Texto de lectura:
┏━━
Los bolsonaristas que irrumpieron el domingo en las sedes del poder democrático de Brasil también carecían de un objetivo concreto. No estaban reunidos ni el Congreso ni el Tribunal Supremo. Lula se encontraba a cientos de kilómetros y ya había jurado su cargo. Fue como si los agitadores estuvieran jugando a disfrazarse de insurrectos estadounidenses. Como ha ironizado Brian Winter, redactor jefe de Americas Quarterly: “Brasil, pido disculpas porque seguimos enviándote nuestras peores ideas”.

Es evidente que las similitudes entre lo ocurrido en Brasilia y en Washington no son mero producto de la imaginación estadounidense. Los propios cargos electos de Brasil recurren a ese mismo paralelismo. Lo dijo el domingo Tabata Amaral, una joven diputada del Partido Socialista Brasileño, de centroizquierda: “Vimos lo que ocurrió en el Capitolio de Estados Unidos. Pero no hicimos lo suficiente para asegurarnos de que no pudiera ocurrir aquí”.

Sin embargo, no podremos valorar en toda su dimensión el peligro que suponen los populistas autoritarios como Trump y Bolsonaro mientras no reconozcamos que no se trata simplemente de un aspirante a dictador que imita a otro. Tampoco deberíamos halagar a Steve Bannon, atribuirle la capacidad de inspirar grandes acontecimientos en un país extranjero a base de repetir los mismos asuntos de conversación en un intento desesperado de ser relevante. Lo que está ocurriendo en Brasil y en Estados Unidos se debe a la lógica intrínseca de los movimientos populistas, que están adquiriendo cada vez más fuerza en numerosas democracias de todo el mundo desde hace una década.
┗━━
Tarea asignada:
En el texto sobre el asalto bolsonarista en Brasilia, ¿a qué partido pertenece la diputada Tabata Amaral? Las líneas proceden de otra fuente distinta del texto.

Líneas extraídas:
┏━━
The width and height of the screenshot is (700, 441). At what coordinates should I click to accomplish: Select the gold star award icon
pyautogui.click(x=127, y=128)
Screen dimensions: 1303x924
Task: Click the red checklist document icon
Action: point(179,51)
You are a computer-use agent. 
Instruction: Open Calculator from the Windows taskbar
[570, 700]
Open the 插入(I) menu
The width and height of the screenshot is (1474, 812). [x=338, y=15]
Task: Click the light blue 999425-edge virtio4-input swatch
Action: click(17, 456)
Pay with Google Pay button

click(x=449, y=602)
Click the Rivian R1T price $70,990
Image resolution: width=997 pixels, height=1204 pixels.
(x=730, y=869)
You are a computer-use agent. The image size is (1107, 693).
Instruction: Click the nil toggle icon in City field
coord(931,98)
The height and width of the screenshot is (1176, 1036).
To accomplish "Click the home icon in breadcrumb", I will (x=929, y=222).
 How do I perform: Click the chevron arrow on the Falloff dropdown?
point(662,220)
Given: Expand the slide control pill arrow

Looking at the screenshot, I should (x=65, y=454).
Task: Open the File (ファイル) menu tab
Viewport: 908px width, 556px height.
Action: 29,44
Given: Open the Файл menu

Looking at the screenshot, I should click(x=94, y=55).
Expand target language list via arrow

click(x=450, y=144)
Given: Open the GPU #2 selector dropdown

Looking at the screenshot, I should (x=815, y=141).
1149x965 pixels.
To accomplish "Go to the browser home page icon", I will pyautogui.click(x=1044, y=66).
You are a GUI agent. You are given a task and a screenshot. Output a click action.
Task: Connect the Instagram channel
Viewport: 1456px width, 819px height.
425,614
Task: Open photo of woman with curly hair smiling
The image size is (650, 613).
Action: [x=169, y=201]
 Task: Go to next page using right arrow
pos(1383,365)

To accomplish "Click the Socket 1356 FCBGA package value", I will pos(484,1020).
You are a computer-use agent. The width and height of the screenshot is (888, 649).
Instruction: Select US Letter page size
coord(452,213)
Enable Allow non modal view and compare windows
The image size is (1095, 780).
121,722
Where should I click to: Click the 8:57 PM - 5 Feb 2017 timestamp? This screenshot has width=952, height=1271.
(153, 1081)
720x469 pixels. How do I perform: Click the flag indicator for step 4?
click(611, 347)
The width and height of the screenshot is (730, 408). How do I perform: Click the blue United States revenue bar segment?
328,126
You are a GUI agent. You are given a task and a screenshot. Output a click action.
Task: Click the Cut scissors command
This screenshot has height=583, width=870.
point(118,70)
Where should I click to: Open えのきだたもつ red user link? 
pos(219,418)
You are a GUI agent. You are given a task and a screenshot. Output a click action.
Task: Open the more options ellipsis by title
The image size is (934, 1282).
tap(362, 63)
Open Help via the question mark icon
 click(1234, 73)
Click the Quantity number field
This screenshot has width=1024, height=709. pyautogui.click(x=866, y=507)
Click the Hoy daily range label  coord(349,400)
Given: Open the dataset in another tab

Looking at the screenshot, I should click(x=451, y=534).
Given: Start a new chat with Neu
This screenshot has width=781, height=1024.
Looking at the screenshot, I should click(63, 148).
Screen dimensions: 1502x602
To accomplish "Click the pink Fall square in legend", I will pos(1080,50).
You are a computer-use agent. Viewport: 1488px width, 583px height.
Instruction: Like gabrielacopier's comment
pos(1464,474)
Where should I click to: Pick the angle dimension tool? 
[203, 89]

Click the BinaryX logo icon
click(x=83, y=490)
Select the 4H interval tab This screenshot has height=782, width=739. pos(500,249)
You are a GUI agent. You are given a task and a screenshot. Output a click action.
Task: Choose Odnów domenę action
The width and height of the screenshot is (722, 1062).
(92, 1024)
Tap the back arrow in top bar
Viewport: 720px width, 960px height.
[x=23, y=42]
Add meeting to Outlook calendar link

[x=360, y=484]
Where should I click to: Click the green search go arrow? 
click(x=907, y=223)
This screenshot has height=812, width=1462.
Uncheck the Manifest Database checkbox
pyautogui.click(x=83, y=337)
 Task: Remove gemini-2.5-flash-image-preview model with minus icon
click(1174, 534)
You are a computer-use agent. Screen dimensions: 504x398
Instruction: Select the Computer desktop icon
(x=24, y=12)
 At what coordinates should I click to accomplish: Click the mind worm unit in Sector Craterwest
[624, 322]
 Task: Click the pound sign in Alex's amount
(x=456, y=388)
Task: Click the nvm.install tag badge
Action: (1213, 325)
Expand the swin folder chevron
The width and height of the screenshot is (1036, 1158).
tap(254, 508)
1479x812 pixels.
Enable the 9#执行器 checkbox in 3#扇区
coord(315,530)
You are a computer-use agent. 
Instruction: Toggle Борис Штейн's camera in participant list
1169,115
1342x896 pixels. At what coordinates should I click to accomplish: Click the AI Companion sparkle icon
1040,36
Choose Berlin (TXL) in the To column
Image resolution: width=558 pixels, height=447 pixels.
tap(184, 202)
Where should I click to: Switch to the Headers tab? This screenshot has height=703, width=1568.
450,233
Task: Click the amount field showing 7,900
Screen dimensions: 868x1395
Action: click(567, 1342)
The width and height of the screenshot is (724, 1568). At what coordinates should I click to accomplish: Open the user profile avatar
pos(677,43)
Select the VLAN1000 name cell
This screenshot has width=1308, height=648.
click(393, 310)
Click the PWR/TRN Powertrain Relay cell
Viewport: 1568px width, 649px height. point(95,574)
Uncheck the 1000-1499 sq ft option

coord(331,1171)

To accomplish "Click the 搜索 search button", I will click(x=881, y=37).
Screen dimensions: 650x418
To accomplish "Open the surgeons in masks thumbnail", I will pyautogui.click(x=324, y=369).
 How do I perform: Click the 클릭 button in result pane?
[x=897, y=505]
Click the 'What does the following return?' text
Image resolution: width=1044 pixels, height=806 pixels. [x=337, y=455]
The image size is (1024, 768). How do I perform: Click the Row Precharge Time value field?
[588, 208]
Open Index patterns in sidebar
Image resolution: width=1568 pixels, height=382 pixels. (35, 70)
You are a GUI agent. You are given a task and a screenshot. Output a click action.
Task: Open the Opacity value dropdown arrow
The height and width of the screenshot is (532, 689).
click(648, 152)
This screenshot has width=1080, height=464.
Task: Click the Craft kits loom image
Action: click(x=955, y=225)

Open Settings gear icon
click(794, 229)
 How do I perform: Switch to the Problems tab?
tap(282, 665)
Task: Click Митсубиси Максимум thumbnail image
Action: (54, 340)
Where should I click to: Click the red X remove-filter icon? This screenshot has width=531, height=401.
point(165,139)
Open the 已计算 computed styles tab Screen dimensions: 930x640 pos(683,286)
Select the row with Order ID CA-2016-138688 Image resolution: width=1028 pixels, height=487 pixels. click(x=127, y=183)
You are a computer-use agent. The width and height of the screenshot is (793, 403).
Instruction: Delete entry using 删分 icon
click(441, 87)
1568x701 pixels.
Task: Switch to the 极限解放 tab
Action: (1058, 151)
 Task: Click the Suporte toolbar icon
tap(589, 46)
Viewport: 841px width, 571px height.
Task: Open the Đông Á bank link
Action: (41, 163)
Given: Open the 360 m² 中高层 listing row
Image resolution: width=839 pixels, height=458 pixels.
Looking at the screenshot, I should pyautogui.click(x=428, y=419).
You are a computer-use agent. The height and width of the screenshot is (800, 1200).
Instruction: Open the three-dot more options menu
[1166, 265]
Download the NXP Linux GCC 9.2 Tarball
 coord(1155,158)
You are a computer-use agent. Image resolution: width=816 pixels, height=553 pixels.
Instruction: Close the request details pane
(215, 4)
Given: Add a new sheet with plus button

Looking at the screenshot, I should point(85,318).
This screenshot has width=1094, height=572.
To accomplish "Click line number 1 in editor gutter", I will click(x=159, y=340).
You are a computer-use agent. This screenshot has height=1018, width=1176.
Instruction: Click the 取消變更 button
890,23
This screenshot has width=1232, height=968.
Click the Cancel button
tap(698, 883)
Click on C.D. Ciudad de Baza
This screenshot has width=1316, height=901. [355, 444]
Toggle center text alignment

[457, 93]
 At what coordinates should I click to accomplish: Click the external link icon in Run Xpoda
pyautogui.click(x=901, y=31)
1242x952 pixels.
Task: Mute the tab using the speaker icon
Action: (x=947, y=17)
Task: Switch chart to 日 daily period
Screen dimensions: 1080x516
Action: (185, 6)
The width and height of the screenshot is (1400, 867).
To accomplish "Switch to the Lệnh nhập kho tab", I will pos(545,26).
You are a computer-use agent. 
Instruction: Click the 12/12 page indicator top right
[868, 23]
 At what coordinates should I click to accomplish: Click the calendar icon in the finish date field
┗━━
Respuesta:
Al Partido Socialista Brasileño, de centroizquierda.